• **EXERCISE DIRECTIONS**:
Below are records; give the number of their lines that hold the word "this", and write nothing more.

#### RECORDS TO USE

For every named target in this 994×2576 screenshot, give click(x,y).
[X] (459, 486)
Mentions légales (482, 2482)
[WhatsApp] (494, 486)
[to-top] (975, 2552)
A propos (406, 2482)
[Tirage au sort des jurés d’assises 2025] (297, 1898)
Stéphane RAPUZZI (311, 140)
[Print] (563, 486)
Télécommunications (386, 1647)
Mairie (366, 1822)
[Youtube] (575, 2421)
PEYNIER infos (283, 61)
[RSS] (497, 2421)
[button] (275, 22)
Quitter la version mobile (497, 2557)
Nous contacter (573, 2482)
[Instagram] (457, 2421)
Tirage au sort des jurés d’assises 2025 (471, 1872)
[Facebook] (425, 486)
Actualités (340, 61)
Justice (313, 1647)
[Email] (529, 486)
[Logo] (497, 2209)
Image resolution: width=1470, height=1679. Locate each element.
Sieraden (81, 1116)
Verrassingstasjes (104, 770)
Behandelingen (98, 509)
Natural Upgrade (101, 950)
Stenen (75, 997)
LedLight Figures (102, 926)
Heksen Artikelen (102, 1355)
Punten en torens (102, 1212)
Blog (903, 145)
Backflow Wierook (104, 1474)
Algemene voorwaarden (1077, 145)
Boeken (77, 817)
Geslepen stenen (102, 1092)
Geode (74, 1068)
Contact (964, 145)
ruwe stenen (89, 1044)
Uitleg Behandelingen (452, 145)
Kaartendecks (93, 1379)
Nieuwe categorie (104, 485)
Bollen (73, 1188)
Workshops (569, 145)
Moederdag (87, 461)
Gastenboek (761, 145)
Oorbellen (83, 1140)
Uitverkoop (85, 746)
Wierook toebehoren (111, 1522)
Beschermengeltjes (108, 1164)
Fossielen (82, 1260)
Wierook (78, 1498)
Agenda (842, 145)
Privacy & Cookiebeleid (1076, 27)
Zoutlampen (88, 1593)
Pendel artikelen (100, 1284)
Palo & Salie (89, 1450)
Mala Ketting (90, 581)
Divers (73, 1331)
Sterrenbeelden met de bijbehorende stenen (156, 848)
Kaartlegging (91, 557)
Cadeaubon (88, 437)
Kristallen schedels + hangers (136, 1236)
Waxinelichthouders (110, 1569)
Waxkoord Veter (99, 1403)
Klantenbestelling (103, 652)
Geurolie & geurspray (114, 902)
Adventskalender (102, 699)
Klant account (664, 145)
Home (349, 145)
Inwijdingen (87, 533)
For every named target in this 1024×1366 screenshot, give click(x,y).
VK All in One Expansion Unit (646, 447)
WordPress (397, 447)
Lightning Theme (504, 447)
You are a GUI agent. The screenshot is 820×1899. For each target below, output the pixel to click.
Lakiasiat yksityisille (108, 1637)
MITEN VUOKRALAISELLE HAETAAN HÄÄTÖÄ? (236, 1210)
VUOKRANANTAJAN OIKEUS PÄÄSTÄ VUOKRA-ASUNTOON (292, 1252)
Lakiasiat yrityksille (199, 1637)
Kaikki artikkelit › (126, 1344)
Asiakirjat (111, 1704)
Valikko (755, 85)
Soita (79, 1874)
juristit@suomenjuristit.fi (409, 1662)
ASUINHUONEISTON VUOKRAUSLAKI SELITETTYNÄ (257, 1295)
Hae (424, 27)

########

• **YOUR SOLUTION**:
2